1. This is a Christian and Protestant nation in the sense stated in
virtue of a universal and necessary law. If you plant an acorn, you
get an oak. If you plant a cedar, you get a cedar. If a country be
settled by Pagans or Mohammedans, it develops into a Pagan or
Mohammedan community. By the same law if a country be taken possession
of and settled by Protestant Christians, the nation which they come to
constitute must be Protestat and Christian. This country was settled
by Protestants. For the first hundred years of our history they
constituted almost the only element of our population. As a matter of
coarse they were governed by their religion as individuals, in their
families, and in all their associations for business, and for
municipal, state, and national government. This was just as much a
matter of necessity as that they should act morally in all these
different relations.

2. It is a historical fact that Protestant Christianity is the law of
the land, and has been from the beginning. As the great majority of
the early settlers of the country were from Great Britain, they
declared that the common law of England should be the law here. But
Christianity is the basis of the common law of England, and is
therefore of the law of this country; and so our courts have
repeatedly decided. It is so not merely because of such decisions.
Courts cannot reverse facts. Protestant Christianity has been, is, and
must be the law of the land, Whatever Protestant Christianity forbids,
the law of the land (within its sphere, i.e., within the sphere in
which civil authority may appropriately act) forbids. Christianity
forbids polygamy and arbitrary divorce, so does the civil law.
Romanism forbids divorce even on the ground of adultery; Protestantism
admits it on that ground. The laws of all the states conform in this
matter to the Protestant rule."

Finally, as already pointed out, Allison's page relies heavily on Paul
Rahe to prove that Madison was not orthodox.

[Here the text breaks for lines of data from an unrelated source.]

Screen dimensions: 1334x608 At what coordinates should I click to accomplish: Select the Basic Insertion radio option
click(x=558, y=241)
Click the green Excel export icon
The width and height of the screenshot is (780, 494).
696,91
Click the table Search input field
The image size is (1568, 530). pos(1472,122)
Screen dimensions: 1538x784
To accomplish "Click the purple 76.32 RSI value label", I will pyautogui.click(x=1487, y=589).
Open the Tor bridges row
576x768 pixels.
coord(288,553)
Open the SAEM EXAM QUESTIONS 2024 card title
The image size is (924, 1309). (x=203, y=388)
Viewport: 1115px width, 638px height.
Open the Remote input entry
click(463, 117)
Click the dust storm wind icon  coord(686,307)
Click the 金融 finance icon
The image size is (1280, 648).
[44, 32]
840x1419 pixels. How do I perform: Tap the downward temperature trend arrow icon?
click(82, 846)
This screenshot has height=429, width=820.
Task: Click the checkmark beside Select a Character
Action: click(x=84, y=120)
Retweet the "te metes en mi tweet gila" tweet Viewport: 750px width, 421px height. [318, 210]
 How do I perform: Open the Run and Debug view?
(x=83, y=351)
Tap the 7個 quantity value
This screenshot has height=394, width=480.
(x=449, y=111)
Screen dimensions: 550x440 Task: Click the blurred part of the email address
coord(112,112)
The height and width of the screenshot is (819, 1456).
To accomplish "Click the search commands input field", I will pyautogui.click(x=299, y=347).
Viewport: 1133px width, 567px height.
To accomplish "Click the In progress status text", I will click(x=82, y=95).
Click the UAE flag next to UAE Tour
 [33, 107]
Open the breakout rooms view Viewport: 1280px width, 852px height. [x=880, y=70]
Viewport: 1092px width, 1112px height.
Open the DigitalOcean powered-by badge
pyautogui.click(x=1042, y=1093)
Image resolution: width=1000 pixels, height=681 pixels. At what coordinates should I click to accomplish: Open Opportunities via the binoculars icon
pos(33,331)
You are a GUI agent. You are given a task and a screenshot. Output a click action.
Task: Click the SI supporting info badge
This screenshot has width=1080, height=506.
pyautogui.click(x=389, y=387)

Rahe's expertise is in the area of the history of the Ancient Near
East, Greece, and ancient Rome. His focus is the overlap between
classical republics and the U.S. His book, which Allison relies upon,
is REPUBLICS ANCIENT AND MODERN.

Ketcham, on the other hand, is probably the most respected living
scholar and  biographer of JAMES MADISON. His Doctoral Dissertation,
written at Syracuse, was titled "THE MIND OF JAMES MADISON."
Subsequently he has written a biography, several other books directly
focusing on Madison, and articles regarding the religious views of
James Madison.

Needless to say, Ketcham buried himself in Madison's life in a way
that Rahe only scratched the surface.

Rahe hasn't come close to that kind of intense research on Madison.

In short, Ketcham is in a much better position to assess the mind of
James Madison than Paul Rahe.

Finally, Allison's silly cite from the ACLU darling Semonche, that
only 10% of the revolutionary generation were church members, is
absolutely ridiculous.

Bonomi, whose expertise is in this area far more than Semonche, says
that 69% of the white population attended church regularly in 1765 and
59% in 1780 (not at all surprising a drop given the turmoil of the
war).  On average, over the 18th century this percentage of the
churched population ranged from 80% of whites in New England to 56% in
the Chesapeake.

Another expert on the topic at hand, Professor Stephen Marini
(Religious History Ph.D., Harvard
http://www.wellesley.edu/PublicAffairs/Profile/mr/smarini.html)

writes:

"Churches [in America]... continued to be remarkably robust on the eve
of the American Revolution, contrary to the persistent notion that
religion in eighteenth century America was progressively declining...
In 1776 BETWEEN 71 AND 77 PER CENT OF AMERICANS may have filled the
pews on Sunday... It is more accurate to characterize the years from
1775 and 1790 as a Revolutionary revival."

Source: Stephen A. Marini, "Religion, Politics, and Ratification," in
Religion in a Revolutionary Age, Hoffman and Albert, eds.
(Charlottesville: University of Virginia Press, 1994), 188-193.

In short, these scholars blow Semonche's 10% claim out of the water.

Again, I repeat: Allison's site regarding "Orthodoxy and the Founders"
is riddled with reckless scholarship. Use at your own risk.